A compiler compiles source-code into executable code that interacts with memory, a limited set of registers and simplistic control structures such as conditional jumps. A compiler also emits debug information that enables a symbolic debugger to map the state of memory and registers back to a representation that includes source-code structure, variables and types. The format of this debug information is complex because it is designed to be as flexible as possible in order to support most programming languages, architectures and compiler optimizations. The format is actually turing-complete! If you want to learn more about debug formats, then I recommend the following resources:

The examples below are compiled with -O2 optimization levels.

Optimizations and debug quality

Different compilers emit debug information at varying levels of quality and accuracy. However, certain optimizations will certainly impact any debugger’s ability to generate accurate stack traces or extract variable values.
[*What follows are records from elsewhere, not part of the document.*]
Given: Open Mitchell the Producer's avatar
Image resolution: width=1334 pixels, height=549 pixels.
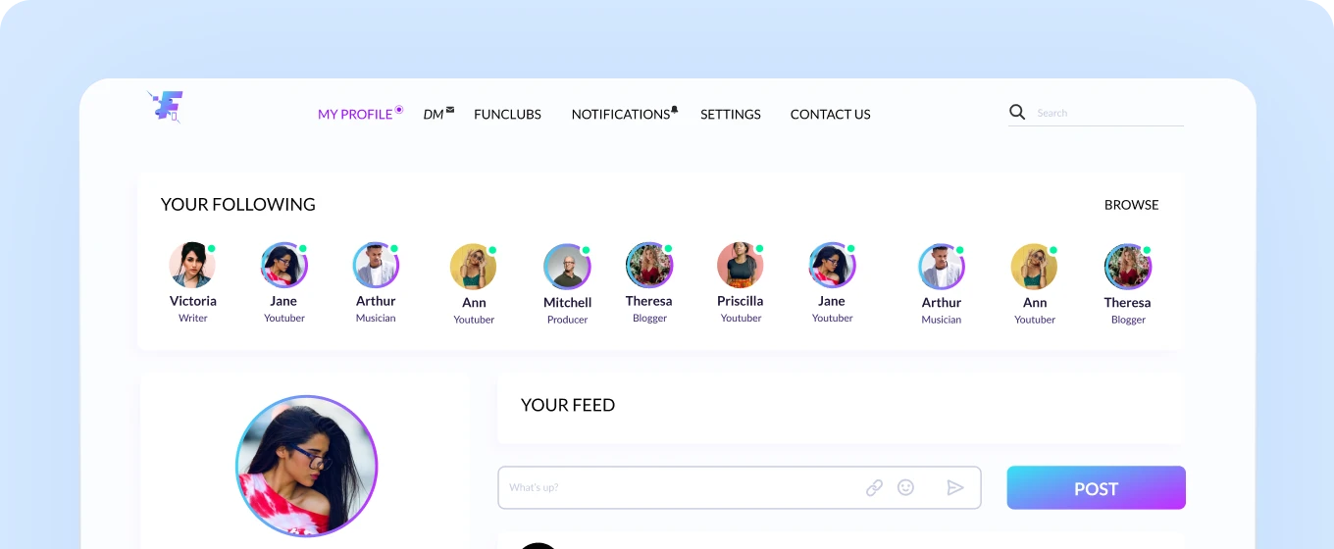Looking at the screenshot, I should [x=567, y=267].
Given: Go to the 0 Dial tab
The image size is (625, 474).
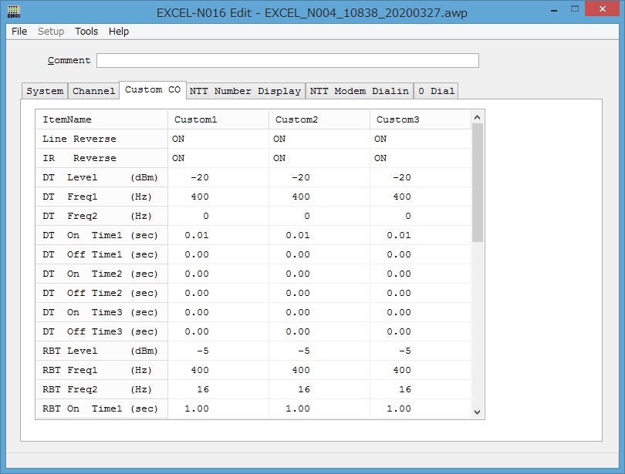Looking at the screenshot, I should point(436,91).
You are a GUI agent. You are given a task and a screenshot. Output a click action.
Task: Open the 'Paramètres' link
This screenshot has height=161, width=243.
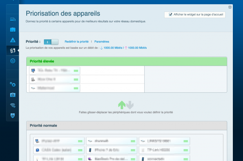[102, 41]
This section briefly touches on some of these optimizations.

Variables and optimization

The compiler’s register allocator is responsible for allocating a larger number of program variables to a smaller set of processor registers. Register accesses are significantly faster than memory accesses, but the number of registers are scarce. Executable code will juggle between spilling (writing values from register to memory) and filling (reading from memory into registers) to efficiently make use of these registers. The value of a variable may exist in a register, in memory, a combination of the two or in debug information if it is a constant. If a compiler detects that the value of a variable is no longer needed (see live variable analysis), then the generated executable code may not save the value of the variable. In this situation, the variable is optimized out and the value is irretrievable.
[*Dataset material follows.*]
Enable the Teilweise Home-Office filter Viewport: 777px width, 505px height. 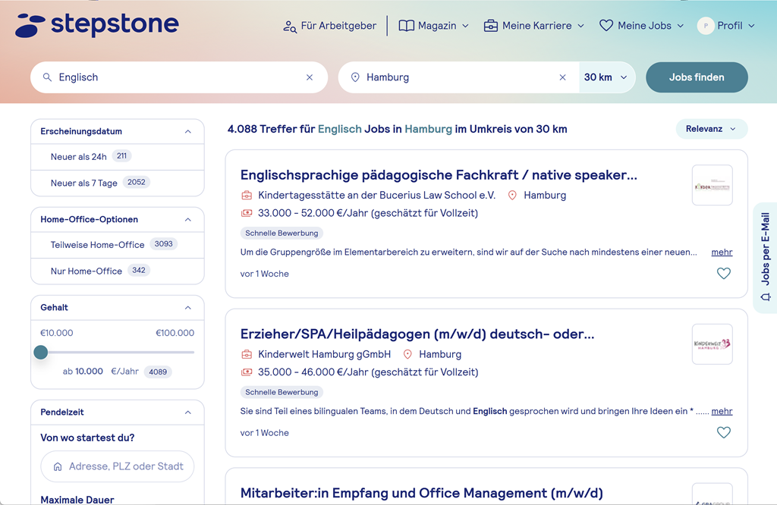tap(97, 245)
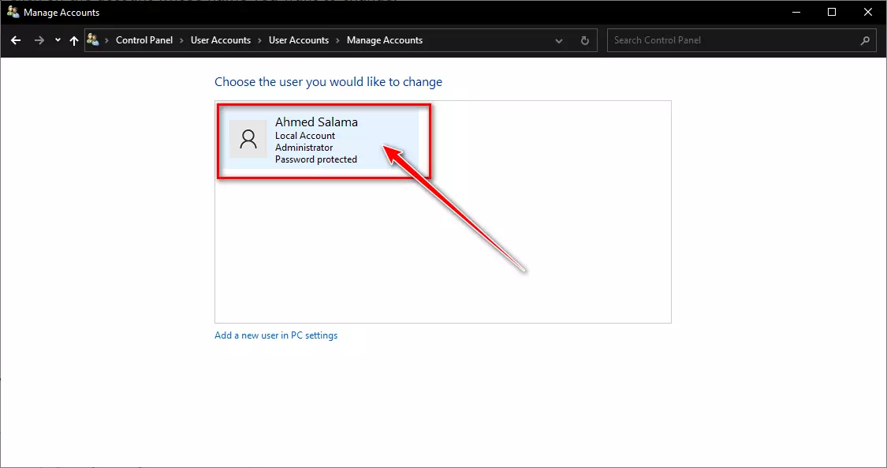Click the User Accounts icon in the address bar
The width and height of the screenshot is (887, 468).
click(93, 39)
Take the following program:

#include <ck_pr.h>
#include <unistd.h>
 
int
main(int argc, const char **argv)
{
 
    ck_pr_load_ptr(argv);
    pause();
    return 0;
}

In the above program, the value of argv is extracted and then the program is paused. The ck_pr_load_ptr function performs a read from the region of memory pointed to by argv, in a manner that prevents the compiler from performing optimization on it. This ensures that the memory access occurs and for this reason, the value of argv must be accessible by the time ck_pr_load_ptr is executed.

When compiled with gcc, the debugger fails to find the value of the variable. The compiler determines that the value of argv is no longer needed after the ck_pr_load_ptr operation and so doesn’t bother paying the cost of saving the value.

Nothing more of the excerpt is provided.